Copy out the rows in the stretch from the line containing "The width and height of the screenshot is (1140, 746)." through the line containing "will (311, 77).", keeping both of those lines and changing nothing.

[start of MATERIAL SHOWN]

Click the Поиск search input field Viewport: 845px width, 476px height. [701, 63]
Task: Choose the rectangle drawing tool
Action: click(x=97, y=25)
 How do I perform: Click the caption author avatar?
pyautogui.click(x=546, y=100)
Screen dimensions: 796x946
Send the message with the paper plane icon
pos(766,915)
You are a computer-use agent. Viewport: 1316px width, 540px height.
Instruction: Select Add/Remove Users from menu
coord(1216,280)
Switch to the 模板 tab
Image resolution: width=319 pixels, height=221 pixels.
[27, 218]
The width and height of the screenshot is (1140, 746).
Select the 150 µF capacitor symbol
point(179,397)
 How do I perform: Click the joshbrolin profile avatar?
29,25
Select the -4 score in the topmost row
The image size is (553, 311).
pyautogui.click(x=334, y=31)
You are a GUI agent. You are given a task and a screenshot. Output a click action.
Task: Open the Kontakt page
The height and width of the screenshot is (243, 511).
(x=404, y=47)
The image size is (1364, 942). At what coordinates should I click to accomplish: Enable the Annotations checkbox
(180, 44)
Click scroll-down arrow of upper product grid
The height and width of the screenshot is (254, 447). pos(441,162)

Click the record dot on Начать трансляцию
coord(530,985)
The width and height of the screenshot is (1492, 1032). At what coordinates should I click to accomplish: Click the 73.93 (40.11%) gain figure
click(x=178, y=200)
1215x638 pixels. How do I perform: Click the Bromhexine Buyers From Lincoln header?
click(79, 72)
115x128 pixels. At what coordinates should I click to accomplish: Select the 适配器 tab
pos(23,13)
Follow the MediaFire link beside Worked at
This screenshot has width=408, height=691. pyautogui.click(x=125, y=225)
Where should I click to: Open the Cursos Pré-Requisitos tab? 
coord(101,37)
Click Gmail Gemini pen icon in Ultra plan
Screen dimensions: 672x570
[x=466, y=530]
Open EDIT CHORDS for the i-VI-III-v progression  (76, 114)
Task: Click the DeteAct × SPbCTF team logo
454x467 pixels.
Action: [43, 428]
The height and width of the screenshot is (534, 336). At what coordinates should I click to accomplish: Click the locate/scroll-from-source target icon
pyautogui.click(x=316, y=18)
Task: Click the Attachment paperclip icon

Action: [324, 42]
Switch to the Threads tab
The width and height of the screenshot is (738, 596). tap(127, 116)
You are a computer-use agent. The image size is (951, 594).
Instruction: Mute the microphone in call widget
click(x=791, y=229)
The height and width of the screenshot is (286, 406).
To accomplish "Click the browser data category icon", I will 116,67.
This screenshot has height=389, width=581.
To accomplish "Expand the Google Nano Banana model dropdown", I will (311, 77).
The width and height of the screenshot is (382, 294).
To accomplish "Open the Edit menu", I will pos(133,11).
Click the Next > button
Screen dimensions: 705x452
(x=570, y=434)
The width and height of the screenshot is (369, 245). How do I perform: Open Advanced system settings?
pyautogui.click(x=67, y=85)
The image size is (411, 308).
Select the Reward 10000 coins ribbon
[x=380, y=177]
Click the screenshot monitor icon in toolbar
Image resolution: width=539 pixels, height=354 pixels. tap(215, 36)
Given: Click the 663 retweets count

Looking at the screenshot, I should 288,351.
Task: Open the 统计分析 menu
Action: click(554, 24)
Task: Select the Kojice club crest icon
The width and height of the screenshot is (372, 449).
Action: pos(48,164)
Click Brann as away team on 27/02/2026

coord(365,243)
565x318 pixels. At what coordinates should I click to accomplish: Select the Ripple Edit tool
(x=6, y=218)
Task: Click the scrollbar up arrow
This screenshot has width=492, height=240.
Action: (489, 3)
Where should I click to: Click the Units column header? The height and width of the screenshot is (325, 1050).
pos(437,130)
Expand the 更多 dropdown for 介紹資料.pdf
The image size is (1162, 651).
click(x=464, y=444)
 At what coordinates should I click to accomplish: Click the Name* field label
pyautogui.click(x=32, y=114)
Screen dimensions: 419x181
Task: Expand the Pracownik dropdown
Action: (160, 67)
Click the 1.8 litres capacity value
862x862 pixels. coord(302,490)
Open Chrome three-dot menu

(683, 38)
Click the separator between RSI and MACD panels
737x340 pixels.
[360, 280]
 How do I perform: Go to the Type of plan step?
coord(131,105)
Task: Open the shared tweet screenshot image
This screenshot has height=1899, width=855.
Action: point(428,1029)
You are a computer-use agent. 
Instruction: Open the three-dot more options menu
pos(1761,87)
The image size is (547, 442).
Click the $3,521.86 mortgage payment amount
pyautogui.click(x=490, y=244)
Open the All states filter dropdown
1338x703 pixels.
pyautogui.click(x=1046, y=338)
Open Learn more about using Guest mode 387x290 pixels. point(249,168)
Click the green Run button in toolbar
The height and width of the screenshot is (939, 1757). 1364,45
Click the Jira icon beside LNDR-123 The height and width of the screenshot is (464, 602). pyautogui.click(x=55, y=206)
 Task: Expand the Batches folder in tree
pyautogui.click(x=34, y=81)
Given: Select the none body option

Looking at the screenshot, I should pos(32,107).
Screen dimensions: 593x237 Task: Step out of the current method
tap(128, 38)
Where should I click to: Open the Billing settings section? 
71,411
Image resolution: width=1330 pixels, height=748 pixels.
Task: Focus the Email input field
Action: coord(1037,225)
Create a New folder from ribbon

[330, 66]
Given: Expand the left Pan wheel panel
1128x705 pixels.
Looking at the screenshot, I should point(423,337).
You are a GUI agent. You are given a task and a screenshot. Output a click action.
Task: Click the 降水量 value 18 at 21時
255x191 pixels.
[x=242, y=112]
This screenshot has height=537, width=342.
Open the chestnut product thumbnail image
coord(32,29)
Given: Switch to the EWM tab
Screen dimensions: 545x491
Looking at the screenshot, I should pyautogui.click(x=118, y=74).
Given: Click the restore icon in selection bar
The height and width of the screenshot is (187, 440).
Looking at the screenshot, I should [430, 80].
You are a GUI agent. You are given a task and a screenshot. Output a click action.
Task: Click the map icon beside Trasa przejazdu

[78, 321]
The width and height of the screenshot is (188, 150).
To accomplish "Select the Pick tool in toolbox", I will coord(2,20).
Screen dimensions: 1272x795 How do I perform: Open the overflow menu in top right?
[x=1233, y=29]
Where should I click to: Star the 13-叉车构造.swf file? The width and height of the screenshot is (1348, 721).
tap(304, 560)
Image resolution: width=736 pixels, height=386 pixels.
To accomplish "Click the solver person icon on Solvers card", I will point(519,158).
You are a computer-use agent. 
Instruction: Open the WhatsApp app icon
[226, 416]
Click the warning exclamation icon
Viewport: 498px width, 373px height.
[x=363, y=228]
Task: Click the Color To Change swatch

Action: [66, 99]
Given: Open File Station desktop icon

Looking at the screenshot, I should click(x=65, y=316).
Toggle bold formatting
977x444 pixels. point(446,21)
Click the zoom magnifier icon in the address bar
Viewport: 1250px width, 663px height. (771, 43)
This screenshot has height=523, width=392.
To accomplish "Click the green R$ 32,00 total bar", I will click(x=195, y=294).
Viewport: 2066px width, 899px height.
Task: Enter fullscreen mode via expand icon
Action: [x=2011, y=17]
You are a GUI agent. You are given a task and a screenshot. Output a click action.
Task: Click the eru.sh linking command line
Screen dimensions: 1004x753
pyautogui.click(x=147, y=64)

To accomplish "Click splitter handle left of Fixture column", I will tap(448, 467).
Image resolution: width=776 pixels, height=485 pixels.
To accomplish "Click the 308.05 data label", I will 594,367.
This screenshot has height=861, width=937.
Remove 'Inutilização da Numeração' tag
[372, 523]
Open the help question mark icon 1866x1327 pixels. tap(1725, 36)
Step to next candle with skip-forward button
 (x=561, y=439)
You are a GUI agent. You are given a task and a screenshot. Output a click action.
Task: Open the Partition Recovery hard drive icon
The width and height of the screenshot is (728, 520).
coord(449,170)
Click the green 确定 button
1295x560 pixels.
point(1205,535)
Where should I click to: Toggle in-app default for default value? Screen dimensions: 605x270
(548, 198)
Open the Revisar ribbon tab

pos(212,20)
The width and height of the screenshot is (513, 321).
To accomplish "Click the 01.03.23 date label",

[end of MATERIAL SHOWN]

** FULL RESPONSE **
The width and height of the screenshot is (1140, 746).
Select the 150 µF capacitor symbol
point(179,397)
 How do I perform: Click the joshbrolin profile avatar?
29,25
Select the -4 score in the topmost row
The image size is (553, 311).
pyautogui.click(x=334, y=31)
You are a GUI agent. You are given a task and a screenshot. Output a click action.
Task: Open the Kontakt page
The height and width of the screenshot is (243, 511).
(x=404, y=47)
The image size is (1364, 942). At what coordinates should I click to accomplish: Enable the Annotations checkbox
(180, 44)
Click scroll-down arrow of upper product grid
The height and width of the screenshot is (254, 447). pos(441,162)

Click the record dot on Начать трансляцию
coord(530,985)
The width and height of the screenshot is (1492, 1032). At what coordinates should I click to accomplish: Click the 73.93 (40.11%) gain figure
click(x=178, y=200)
1215x638 pixels. How do I perform: Click the Bromhexine Buyers From Lincoln header?
click(79, 72)
115x128 pixels. At what coordinates should I click to accomplish: Select the 适配器 tab
pos(23,13)
Follow the MediaFire link beside Worked at
This screenshot has width=408, height=691. pyautogui.click(x=125, y=225)
Where should I click to: Open the Cursos Pré-Requisitos tab? 
coord(101,37)
Click Gmail Gemini pen icon in Ultra plan
Screen dimensions: 672x570
[x=466, y=530]
Open EDIT CHORDS for the i-VI-III-v progression  (76, 114)
Task: Click the DeteAct × SPbCTF team logo
454x467 pixels.
Action: [43, 428]
The height and width of the screenshot is (534, 336). At what coordinates should I click to accomplish: Click the locate/scroll-from-source target icon
pyautogui.click(x=316, y=18)
Task: Click the Attachment paperclip icon

Action: [324, 42]
Switch to the Threads tab
The width and height of the screenshot is (738, 596). tap(127, 116)
You are a computer-use agent. The image size is (951, 594).
Instruction: Mute the microphone in call widget
click(x=791, y=229)
The height and width of the screenshot is (286, 406).
To accomplish "Click the browser data category icon", I will 116,67.
This screenshot has height=389, width=581.
To accomplish "Expand the Google Nano Banana model dropdown", I will (311, 77).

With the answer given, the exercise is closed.